Task description — Transcribe exactly, and without pictures, the lines from the one that contains "1007x451 pixels." through the last line of the material.

■ ■ ■ ■

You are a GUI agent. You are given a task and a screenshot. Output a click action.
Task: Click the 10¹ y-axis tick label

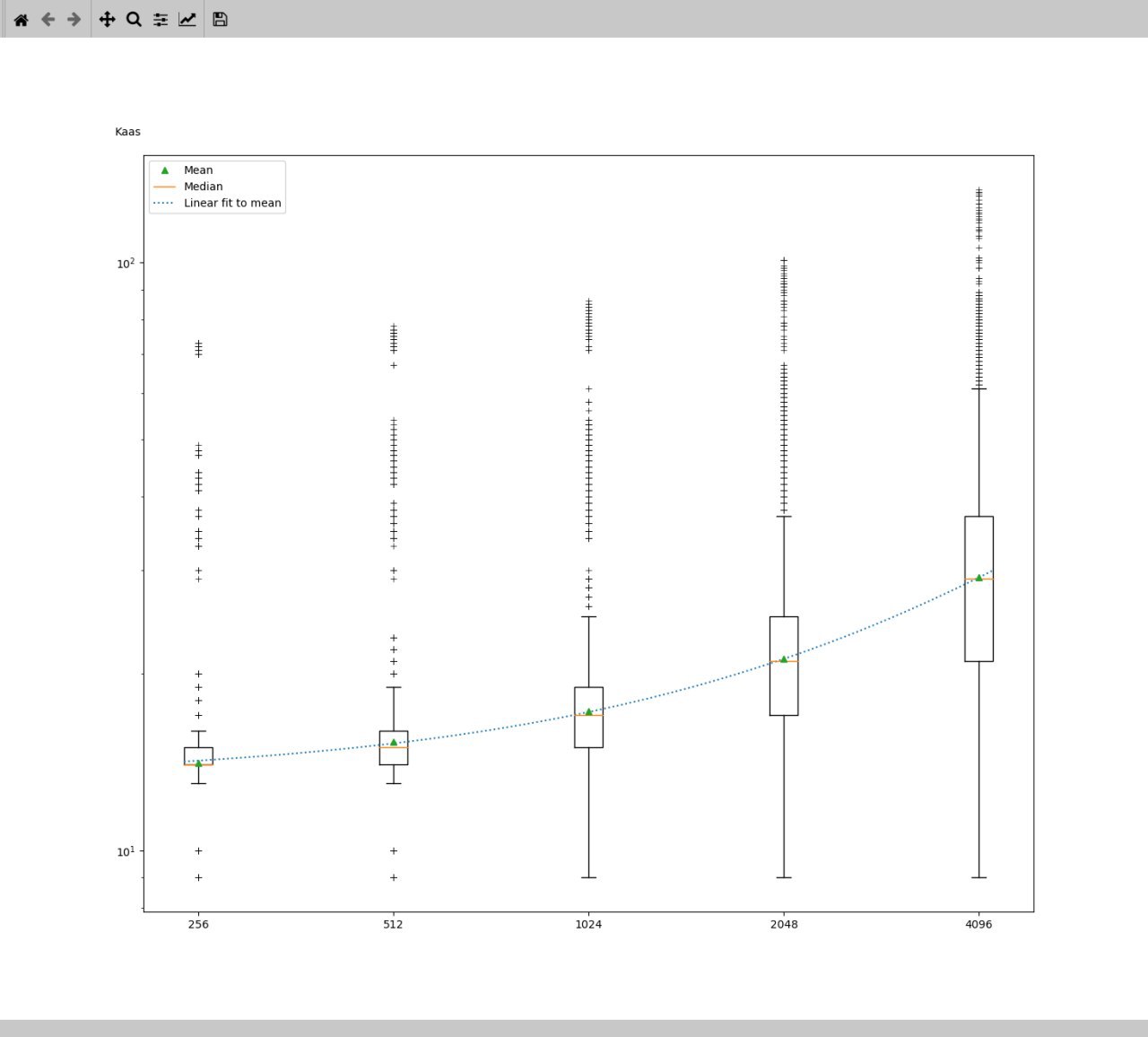tap(126, 851)
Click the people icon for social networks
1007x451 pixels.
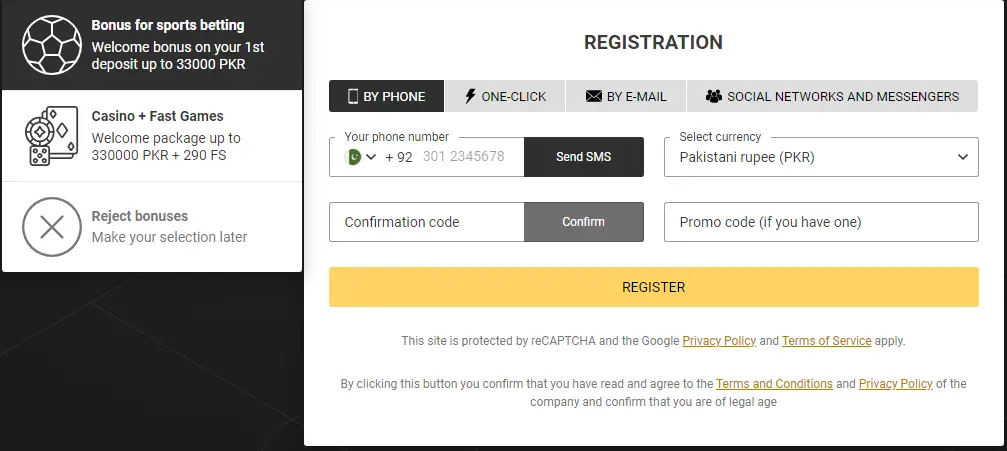pos(713,97)
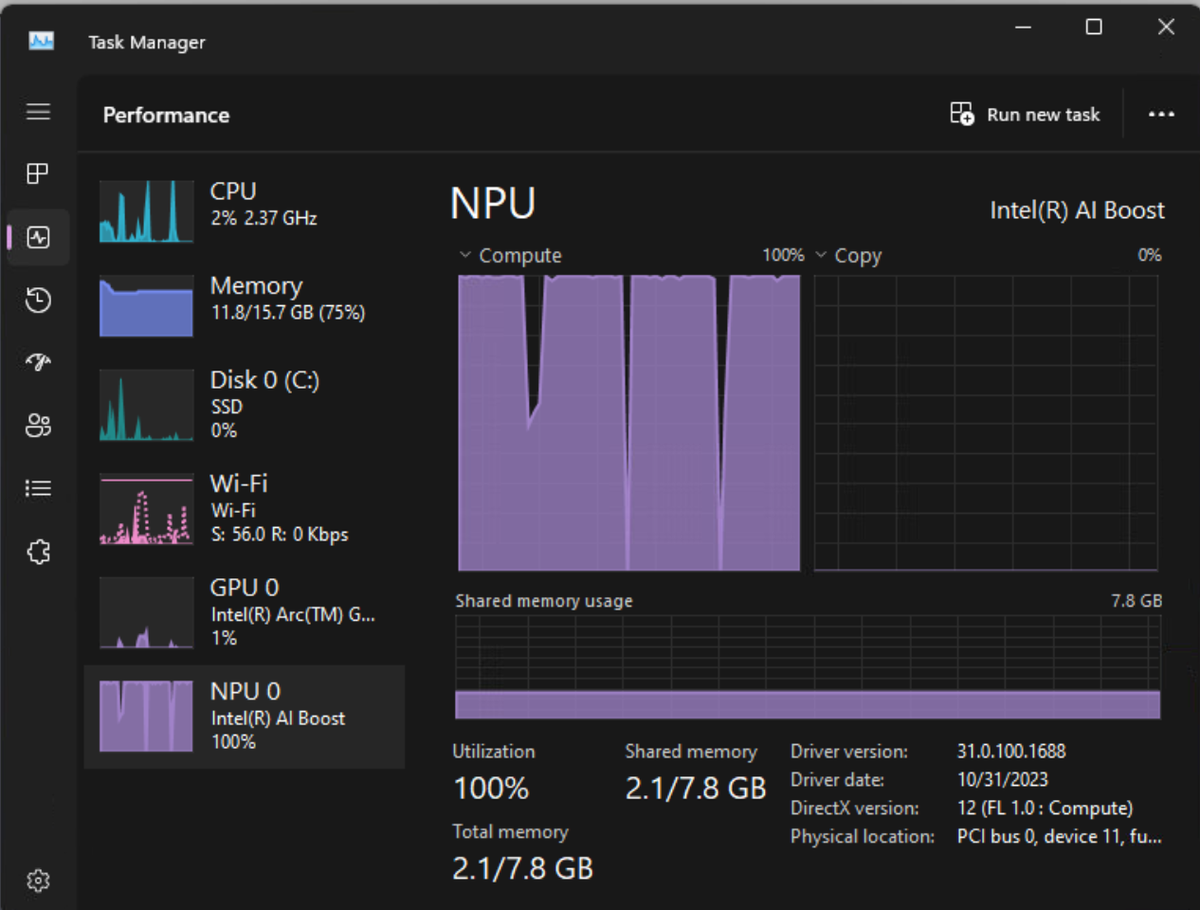Open the Services icon
This screenshot has width=1200, height=910.
coord(37,551)
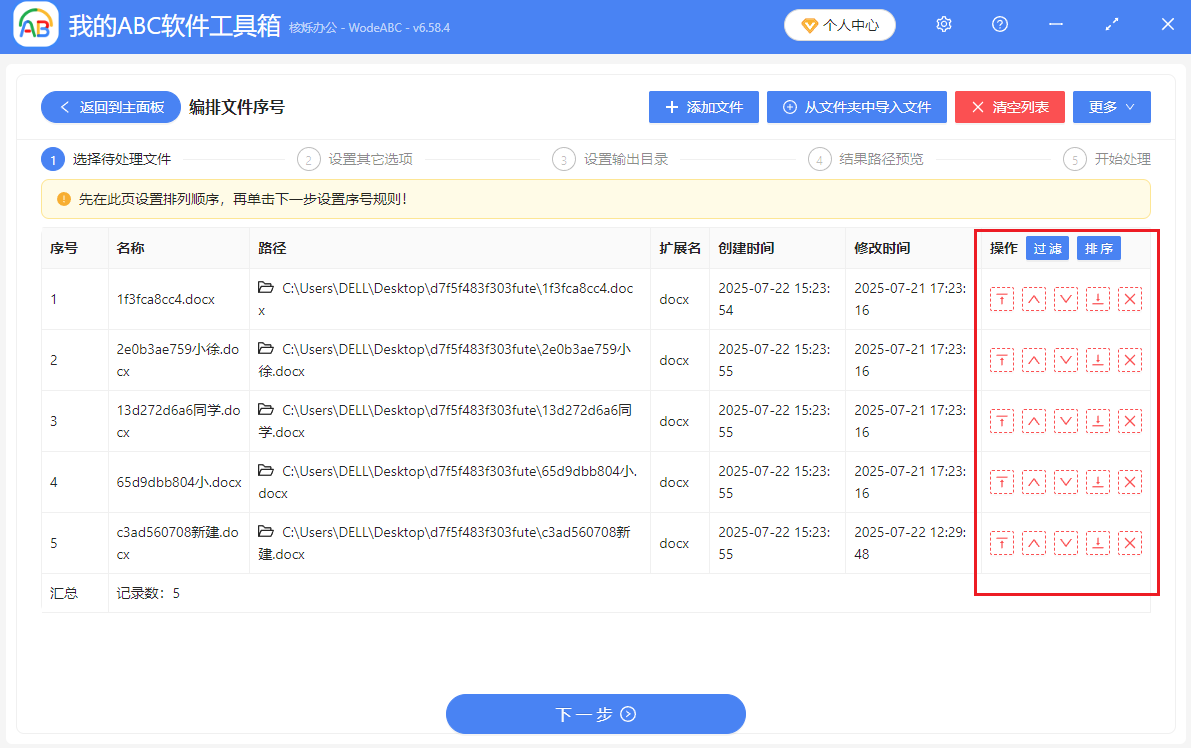Click the AB logo icon at top left
Image resolution: width=1191 pixels, height=748 pixels.
pos(34,24)
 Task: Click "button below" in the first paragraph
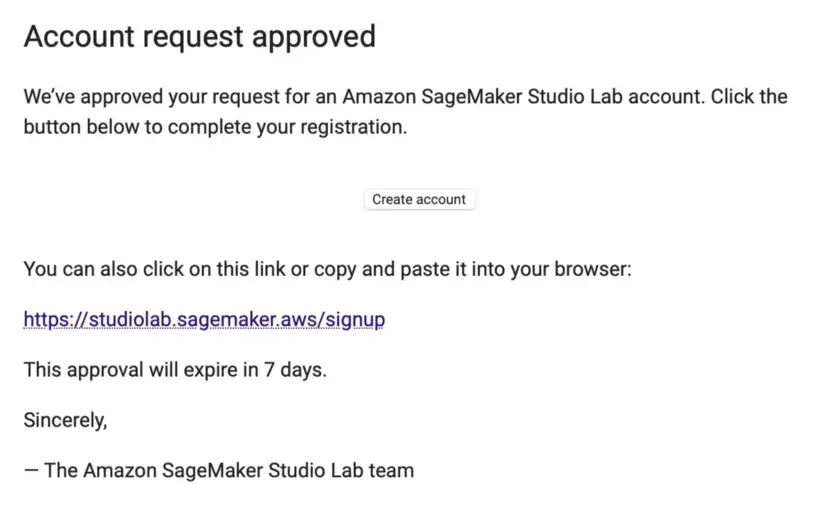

■ ■ ■ ■

Task output —
1007x451 pixels.
pos(713,97)
Open the Services icon
This screenshot has width=1200, height=910.
coord(37,551)
Click the AB logo icon at top left
Image resolution: width=1191 pixels, height=748 pixels.
pos(34,24)
 Task: Click "button below" in the first paragraph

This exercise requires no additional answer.